───── Records for this task

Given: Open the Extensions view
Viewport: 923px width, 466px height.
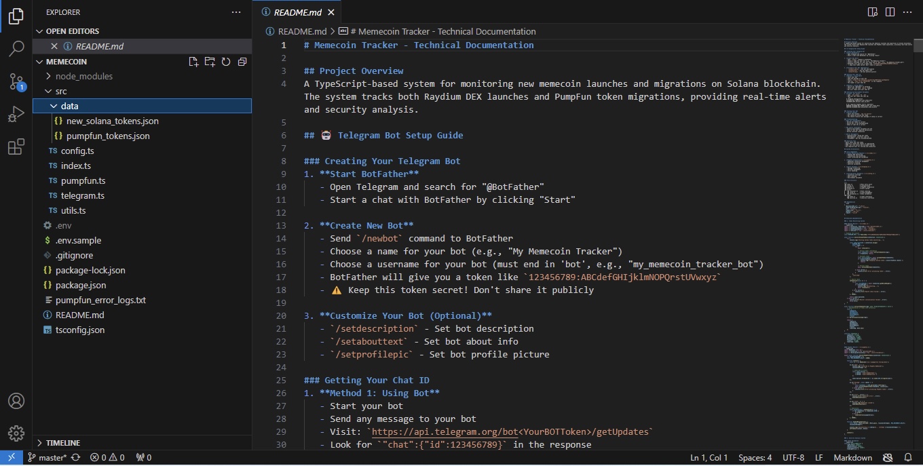Looking at the screenshot, I should pos(16,147).
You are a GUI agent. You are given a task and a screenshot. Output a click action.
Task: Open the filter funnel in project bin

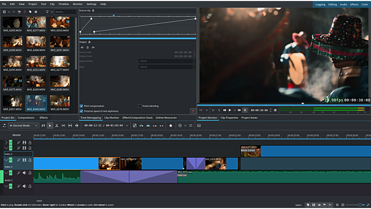click(47, 11)
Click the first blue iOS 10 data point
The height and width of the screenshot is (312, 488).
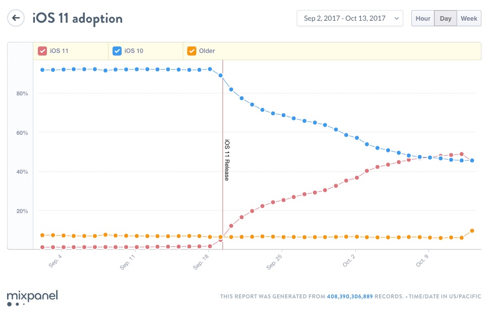tap(42, 70)
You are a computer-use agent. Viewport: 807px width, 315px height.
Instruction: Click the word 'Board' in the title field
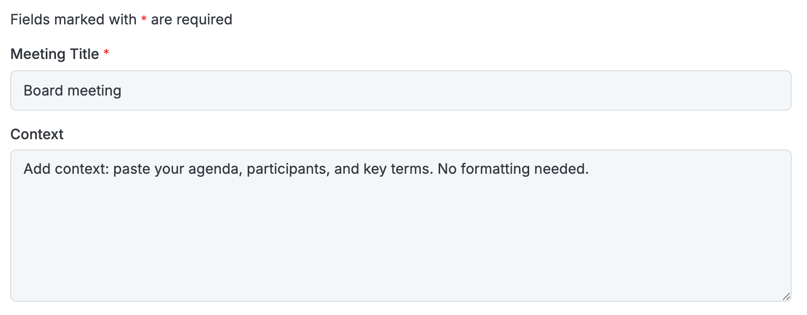coord(43,90)
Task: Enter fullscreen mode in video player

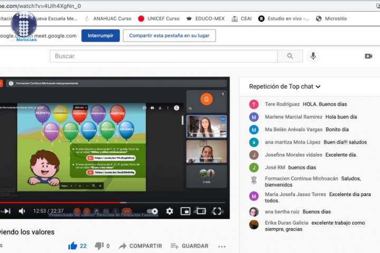Action: (217, 211)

──────────

> [Problem]:
Please make an exact copy of the records, leaving out any picture.

> [Expected output]:
Given: Open the Extensions view
Viewport: 923px width, 466px height.
Looking at the screenshot, I should pos(16,147).
You are a GUI agent. You are given a task and a screenshot. Output a click action.
Task: Open the filter funnel in project bin

click(47, 11)
Click the first blue iOS 10 data point
The height and width of the screenshot is (312, 488).
tap(42, 70)
You are a computer-use agent. Viewport: 807px width, 315px height.
Instruction: Click the word 'Board' in the title field
coord(43,90)
Task: Enter fullscreen mode in video player

Action: (217, 211)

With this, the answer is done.